Lubberhuizen gebruikt vanaf nu schuilnamen, waaronder Bas Busy, vanwege zijn voortdurende geregel. Een van zijn medewerkers grapt: ‘Bas as busy as a bee can be’ en de naam De Bezige Bij is geboren. De uitgeverij houdt kwartier op een Utrechtse zolderkamer en legt zich toe op literaire (clandestiene) proza- en poëzie-uitgaven en het vervalsen van bonkaarten en persoonsbewijzen. Op 12 december 1944 vindt – in het geheim – bij een notaris de officiële oprichting van De Bezige Bij plaats. Tussen 1943 en 1945 weet de uitgeverij 72 titels uit te brengen, waaronder gedichten van Adriaan Morriën, proza van Theun de Vries, vertalingen van Edgar Allan Poe en John Steinbeck, en de succesvolle bundel Moffenspiegel met karikaturen van Hitler door illustrator Karel Links.
Gegoochel
Amper twaalf dagen na de bevrijding heeft de uitgeverij een legale status én een onderkomen in Amsterdam. Een driekoppige directie met Lubberhuizen als onbetwist hoofd richt er de ‘Coöperatieve Vereeniging De Bezige Bij’ op: auteurs krijgen medezeggenschap en delen in de winst. Het aantal leden komt op ruim vijftig, onder wie Simon Vestdijk, Martinus Nijhoff, Adriaan Roland Holst en Johan Fabricius. Lubberhuizen laat nadrukkelijk vastleggen dat ‘de dagelijkse leiding en de leiding van technische zaken berusten bij de Directie’. Hij zal de uitgeverij vervolgens zó geheel naar eigen inzicht gaan leiden, dat er tot wanhoop van het bestuur van die inspraak weinig terechtkomt.

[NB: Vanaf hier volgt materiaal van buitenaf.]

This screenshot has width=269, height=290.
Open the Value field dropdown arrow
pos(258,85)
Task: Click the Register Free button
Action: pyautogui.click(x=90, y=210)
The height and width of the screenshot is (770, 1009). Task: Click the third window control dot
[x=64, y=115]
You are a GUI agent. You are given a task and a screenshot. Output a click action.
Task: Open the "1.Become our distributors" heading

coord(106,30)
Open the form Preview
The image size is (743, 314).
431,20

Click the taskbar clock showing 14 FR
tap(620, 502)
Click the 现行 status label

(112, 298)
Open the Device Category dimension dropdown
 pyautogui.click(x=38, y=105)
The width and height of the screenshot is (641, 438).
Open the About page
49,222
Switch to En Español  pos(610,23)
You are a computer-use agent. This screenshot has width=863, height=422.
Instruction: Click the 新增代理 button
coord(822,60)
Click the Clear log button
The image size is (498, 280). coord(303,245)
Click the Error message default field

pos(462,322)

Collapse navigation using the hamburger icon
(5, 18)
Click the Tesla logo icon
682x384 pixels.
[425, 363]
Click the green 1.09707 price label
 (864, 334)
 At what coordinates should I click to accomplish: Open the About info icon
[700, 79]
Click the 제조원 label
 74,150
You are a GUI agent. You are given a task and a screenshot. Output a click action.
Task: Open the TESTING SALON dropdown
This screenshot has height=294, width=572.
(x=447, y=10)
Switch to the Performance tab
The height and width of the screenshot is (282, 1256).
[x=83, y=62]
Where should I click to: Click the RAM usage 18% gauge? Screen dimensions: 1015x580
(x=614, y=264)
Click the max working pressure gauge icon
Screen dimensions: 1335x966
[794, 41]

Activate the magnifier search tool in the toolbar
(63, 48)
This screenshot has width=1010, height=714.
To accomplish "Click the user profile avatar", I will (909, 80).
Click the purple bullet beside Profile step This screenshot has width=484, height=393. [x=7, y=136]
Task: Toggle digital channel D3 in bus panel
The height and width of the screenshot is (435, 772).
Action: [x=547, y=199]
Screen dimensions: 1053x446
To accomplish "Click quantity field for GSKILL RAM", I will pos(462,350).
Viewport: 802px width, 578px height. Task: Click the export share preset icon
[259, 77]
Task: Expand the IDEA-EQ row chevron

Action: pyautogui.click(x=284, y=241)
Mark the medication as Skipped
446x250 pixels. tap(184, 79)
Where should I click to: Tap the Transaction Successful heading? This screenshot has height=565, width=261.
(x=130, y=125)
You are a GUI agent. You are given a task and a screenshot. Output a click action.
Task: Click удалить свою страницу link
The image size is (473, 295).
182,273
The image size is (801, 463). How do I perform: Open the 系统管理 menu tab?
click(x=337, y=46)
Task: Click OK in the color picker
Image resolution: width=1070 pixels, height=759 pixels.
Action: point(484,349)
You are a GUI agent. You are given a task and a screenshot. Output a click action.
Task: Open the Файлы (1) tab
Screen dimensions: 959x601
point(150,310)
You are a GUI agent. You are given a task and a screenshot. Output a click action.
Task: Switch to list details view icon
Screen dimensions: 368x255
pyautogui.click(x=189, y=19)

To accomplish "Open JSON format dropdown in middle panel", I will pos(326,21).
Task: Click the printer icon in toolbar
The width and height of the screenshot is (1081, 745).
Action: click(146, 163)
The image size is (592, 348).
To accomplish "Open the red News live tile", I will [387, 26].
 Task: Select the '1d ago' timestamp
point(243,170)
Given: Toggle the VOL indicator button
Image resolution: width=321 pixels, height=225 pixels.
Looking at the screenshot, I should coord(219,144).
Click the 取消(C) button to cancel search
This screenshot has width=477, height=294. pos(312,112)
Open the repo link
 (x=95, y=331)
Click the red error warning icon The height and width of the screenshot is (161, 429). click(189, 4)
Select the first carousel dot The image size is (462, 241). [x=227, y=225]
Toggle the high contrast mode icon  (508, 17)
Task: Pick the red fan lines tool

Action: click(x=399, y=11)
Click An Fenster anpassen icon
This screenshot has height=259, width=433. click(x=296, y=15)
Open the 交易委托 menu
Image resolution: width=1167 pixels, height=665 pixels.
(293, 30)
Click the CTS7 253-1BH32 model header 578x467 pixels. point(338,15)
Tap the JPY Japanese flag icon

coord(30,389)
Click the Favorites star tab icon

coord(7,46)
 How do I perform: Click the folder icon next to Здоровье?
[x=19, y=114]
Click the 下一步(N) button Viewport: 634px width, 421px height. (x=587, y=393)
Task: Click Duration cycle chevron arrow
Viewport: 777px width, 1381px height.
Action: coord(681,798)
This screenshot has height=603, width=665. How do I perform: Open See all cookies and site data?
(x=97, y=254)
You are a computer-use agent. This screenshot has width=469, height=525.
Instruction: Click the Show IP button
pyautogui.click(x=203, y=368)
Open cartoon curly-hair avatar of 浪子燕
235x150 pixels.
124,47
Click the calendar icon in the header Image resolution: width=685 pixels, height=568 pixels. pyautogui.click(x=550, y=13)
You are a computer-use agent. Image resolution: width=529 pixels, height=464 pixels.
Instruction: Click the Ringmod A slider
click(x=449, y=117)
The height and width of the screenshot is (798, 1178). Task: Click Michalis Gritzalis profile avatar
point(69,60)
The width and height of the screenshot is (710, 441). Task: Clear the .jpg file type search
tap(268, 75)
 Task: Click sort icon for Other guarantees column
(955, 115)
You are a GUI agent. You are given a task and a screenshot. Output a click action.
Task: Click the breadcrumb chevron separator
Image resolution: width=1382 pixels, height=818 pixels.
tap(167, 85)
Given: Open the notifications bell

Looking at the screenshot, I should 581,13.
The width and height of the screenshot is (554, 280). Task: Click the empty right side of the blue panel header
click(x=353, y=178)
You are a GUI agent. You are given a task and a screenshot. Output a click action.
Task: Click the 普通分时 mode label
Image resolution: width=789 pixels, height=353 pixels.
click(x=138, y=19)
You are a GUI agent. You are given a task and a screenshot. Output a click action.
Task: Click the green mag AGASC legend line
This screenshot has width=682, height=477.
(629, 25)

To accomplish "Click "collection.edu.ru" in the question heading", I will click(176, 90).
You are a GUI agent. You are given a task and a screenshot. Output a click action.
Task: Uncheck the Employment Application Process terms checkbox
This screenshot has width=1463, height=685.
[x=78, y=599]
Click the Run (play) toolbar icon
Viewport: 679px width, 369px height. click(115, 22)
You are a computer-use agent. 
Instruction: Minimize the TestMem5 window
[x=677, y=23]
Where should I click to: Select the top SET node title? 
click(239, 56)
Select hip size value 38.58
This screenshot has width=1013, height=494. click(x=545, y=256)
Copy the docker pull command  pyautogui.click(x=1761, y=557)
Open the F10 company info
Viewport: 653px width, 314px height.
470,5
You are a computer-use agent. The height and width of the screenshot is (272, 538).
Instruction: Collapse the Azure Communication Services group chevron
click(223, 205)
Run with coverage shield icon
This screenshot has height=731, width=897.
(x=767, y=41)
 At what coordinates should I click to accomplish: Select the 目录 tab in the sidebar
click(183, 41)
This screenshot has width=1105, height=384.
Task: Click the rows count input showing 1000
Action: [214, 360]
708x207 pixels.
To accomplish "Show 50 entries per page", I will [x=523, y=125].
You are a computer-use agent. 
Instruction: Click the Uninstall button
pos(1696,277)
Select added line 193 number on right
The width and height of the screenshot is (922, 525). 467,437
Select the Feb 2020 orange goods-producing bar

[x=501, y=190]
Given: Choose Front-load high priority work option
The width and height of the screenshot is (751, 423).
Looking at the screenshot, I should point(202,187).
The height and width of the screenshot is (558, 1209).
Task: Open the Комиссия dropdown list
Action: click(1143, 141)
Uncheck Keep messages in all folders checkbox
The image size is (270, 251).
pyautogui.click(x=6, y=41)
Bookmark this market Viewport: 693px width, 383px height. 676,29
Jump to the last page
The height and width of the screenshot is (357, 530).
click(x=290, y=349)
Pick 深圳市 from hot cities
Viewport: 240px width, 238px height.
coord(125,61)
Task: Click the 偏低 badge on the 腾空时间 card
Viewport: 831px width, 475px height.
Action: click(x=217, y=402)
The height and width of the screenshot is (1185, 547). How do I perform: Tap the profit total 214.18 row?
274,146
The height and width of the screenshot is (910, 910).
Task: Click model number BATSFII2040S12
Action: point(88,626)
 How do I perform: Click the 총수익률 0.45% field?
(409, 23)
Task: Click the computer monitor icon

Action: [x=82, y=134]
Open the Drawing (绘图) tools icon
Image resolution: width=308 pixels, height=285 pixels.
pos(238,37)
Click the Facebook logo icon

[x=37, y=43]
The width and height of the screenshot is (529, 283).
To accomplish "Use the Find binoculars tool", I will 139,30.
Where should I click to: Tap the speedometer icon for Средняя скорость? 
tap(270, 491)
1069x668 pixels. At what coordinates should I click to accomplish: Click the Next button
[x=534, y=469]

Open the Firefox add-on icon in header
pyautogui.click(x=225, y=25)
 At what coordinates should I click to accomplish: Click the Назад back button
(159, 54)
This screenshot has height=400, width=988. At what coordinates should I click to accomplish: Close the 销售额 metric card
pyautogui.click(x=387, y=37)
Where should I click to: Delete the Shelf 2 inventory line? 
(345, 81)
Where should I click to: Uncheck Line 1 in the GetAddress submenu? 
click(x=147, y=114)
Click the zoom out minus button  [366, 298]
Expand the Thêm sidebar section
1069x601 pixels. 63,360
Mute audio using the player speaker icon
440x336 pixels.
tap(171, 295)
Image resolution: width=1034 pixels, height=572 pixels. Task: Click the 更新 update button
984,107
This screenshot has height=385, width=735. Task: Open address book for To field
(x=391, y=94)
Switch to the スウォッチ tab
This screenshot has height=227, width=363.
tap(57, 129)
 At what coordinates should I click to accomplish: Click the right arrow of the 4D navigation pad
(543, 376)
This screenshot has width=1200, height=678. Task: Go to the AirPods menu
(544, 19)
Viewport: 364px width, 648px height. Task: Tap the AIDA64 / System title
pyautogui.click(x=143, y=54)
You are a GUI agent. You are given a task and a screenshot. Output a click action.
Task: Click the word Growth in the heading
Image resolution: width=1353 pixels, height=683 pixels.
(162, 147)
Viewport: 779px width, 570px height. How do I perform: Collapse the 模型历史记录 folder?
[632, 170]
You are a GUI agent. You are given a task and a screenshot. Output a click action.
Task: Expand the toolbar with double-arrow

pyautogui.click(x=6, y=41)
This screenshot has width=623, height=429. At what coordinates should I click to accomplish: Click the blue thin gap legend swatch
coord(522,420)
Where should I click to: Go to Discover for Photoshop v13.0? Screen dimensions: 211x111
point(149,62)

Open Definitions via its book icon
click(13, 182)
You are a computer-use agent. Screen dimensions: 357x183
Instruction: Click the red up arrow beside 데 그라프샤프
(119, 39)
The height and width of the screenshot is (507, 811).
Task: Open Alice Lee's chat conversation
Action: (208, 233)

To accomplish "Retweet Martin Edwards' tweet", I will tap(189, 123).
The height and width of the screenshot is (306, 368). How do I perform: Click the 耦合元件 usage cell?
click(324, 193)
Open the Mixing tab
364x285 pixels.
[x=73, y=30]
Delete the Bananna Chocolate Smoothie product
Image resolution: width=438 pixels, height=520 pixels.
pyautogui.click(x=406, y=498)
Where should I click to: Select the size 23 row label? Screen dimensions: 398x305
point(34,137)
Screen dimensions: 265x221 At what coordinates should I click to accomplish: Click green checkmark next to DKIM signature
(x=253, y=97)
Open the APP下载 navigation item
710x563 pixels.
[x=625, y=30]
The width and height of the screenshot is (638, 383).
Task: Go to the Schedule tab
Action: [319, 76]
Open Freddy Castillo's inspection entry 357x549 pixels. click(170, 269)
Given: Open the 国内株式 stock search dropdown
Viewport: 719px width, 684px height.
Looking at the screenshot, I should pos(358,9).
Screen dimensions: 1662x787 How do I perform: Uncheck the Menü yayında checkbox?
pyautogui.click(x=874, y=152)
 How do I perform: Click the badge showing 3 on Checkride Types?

Ook zijn onhandig en ondoorzichtig gegoochel met geld en cijfers leidt geregeld tot ergernissen. Toch overleeft de altijd opgewekte directeur alle protesten, omdat hij over een onnavolgbare intuïtie beschikt die hem in staat stelt telkens nieuwe verkoopsuccessen te lanceren. Onfeilbaar is die intuïtie overigens niet. Over De Avonden van Gerard – toen nog Simon – van het Reve schrijft Lubberhuizen in 1949 dat ‘dit boek geheel ‘dood’ is’, nadat hij met duizend exemplaren blijft zitten. Uiteindelijk zou het een van de meest herdrukte boeken van De Bezige Bij worden, en verscheen het onlangs nog in stripvorm.
In 1951 treedt schrijver Harry Mulisch toe. Naar zijn zeggen stelt hij in 1957 een groter boekformaat voor: de zogenoemde Literaire Reuzen Pocket. Het wordt een verkoopsucces. Andere uitgeverijen nemen het formaat over en boekhandels vertimmeren er hun schappen voor. Een ander succes vormen de Gouden Boekjes, een kinderreeks waarmee de uitgeverij in 1953 begint.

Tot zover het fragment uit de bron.